As Bamman was quoted in a Time magazine article last year, "exercise is medicine." He went on to discuss UAB's participation as one of 12 research centers selected by the NIH to explore what conditions this particular type of medicine might help to treat.
"The epigenetic effects of exercise are a big part of the MoTrPAC (Molecular Transducers of Physical Activity in Humans) study," Bamman said. "We are cataloging biological molecules affected by exercise and mapping out the molecular changes that occur so we can get a better understanding of the benefits of physical activity, the underlying mechanisms, and how to use them to improve health."
Now beginning the second year of the six-year study, MoTrPAC is recruiting a total of 2700 healthy adults and will compare blood and tissue samples before and after exercise to a sedentary control group. Mapping will work to identify molecular signals that transmit the health effects of physical activity and how they are altered by age, sex, body composition, fitness level and exposure to exercise.

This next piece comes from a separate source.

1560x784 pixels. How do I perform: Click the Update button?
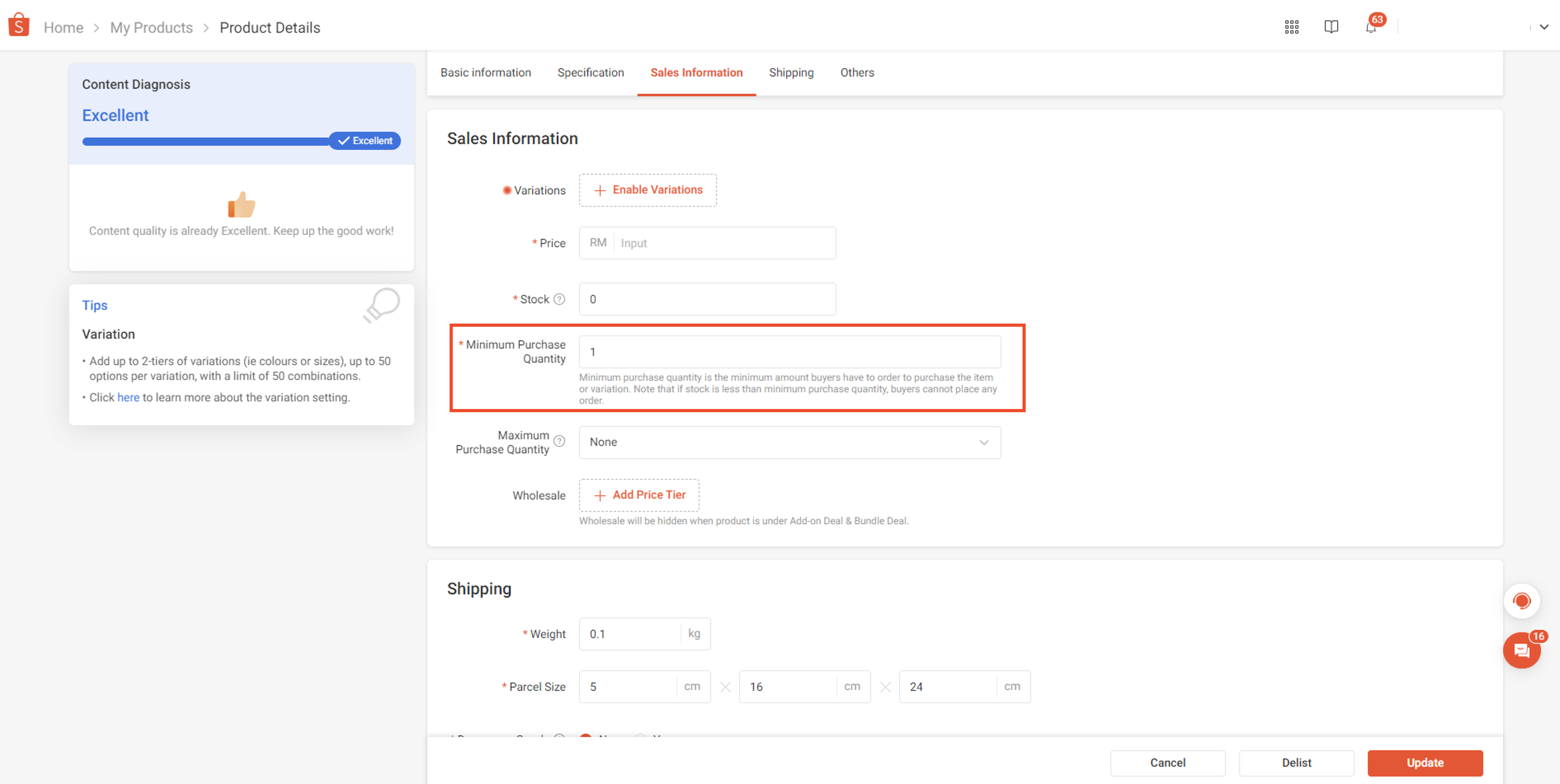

"We are looking at all genes to see how they are modified, which could help us discover new targets for treatment," Bamman said. "We're collecting samples to identify short term and long term changes. Down the road, we hope to find genes sensitive to exercise that might help us to modulate hypertension, heart disease, diabetes, and other diseases of aging.
"The data I've seen so far is compelling, particularly in regard to learning and memory. We want to understand the mechanisms of how activity increases the release of molecules like BDNF ( Brain Derived Neurotrophic Factor.) Maybe exercise can help us delay cognitive decline and give people more years to enjoy their quality of life."
Bamman and UAB's Center for Exercise Medicine are also working on another study regarding the epigenetics of exercise.
"The PHITE (Precision High-Intensity Training through Epigenetics) program is being funded by the Department of Defense and what we learn could be helpful to everyone," he said. "We're working to identify training methods that modify epigenetic responses and to characterize how epigenetic changes regulate physiological processes, pathways and mechanisms associated with both moderate and high intensity training. We hope to identify real-time biomarkers of cardiorespiratory and neuromuscular performance that predict physical training outcomes. That could help us learn how to train more effectively with less risk of injury.
One of the major questions in the concept of exercise as medicine is how to prescribe it.
"It isn't enough for clinicians to tell patients to simply get more exercise," Bamman said. "We need to determine dosage--how much activity, how long, how intense and what type for what disorder."
Compliance might also be a problem when prescribing exercise. This could be improved when patients understand the specific health benefits.
"Exercise has value for people of all ages. Pregnant women who exercise actually pass on epigenetic benefits to their babies," Bamman said. "And we've learned that older people can exercise with greater intensity than most people realize - in fact, they are the ones who benefit most."